Syria represents another arena in which Israeli and Turkish leaders are wary of each other’s intentions. Israel’s main objective in Syria is to prevent Iran and the Lebanon-based Hezbollah terrorist organization from re-establishing a permanent military foothold in Syria. Israel also seeks to prevent any strategic or terrorist threat emanating from the Golan Heights, an Israeli-occupied territory in southern Syria. Ankara similarly wants to permanently exclude Iran from Syria, but it also seeks to empower and influence the new government of Ahmed al-Sharaa in Damascus — a goal that conflicts with Israel’s apparent intent to keep Syria weak and divided. Trump’s praise for Türkiye’s expanded role in Syria, for now, constrains Israel’s ability to blunt Turkish influence in Syria. During their September 25 White House meeting, Trump stated: “?I think President Erdogan is the one responsible for Syria, for the successful fight in ridding Syria of its past leader…?I think this man is responsible.
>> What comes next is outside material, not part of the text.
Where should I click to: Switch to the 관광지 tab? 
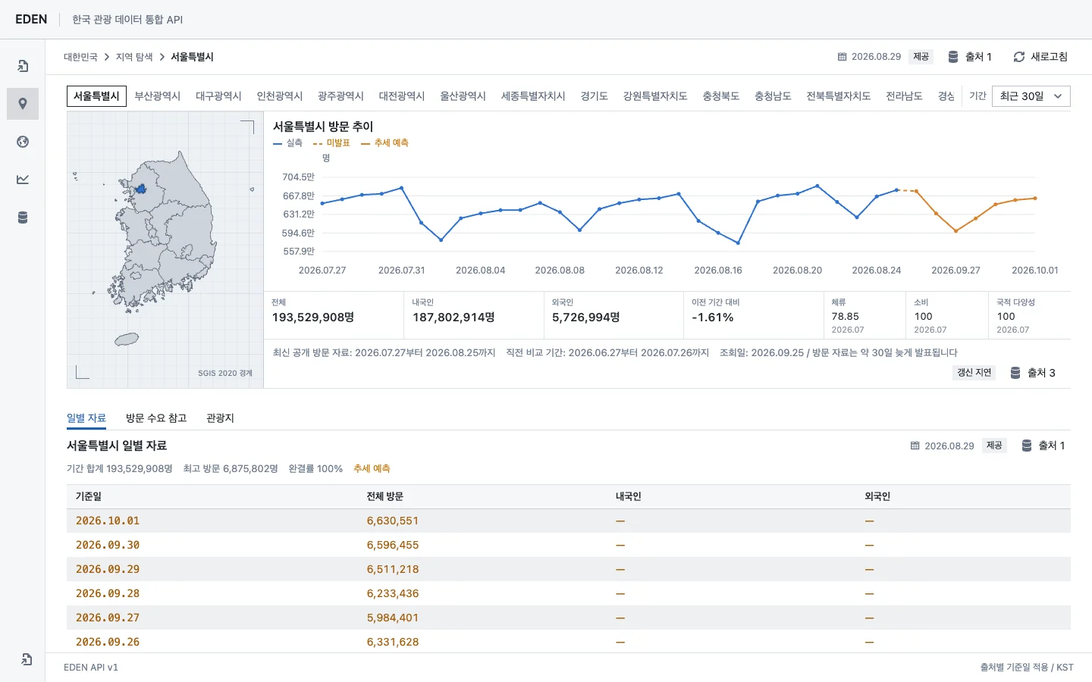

He doesn’t take the responsibility, but it’s actually a great achievement.”

Israeli and Turkish leaders, aided by Trump officials, have sought to avoid any potential for their forces or allies in Syria to clash. Türkiye has condemned Israel’s strikes on Syrian strategic assets and seeks to deny Israel a foothold in determining the future of Syria, but it has not sought to counter Israel’s activities militarily. Ankara has sought to focus its policy on northern and eastern Syria in order to protect itself against militant Kurdish groups that predominate there, and which Ankara accuses of affiliation with violent Turkish Kurdish organizations. Those areas of Syria are far from where the Israeli military has operated inside Syria. U.S. officials are attempting to broker a de-escalation agreement between Israel and Syria, which would not only pacify the Israel-Syria border but also relax tensions between Israel and Türkiye – the two regional powers still involved in post-Assad Syria. As one positive step, Israel and Türkiye have maintained a ‘hotline’ to avoid aerial incidents.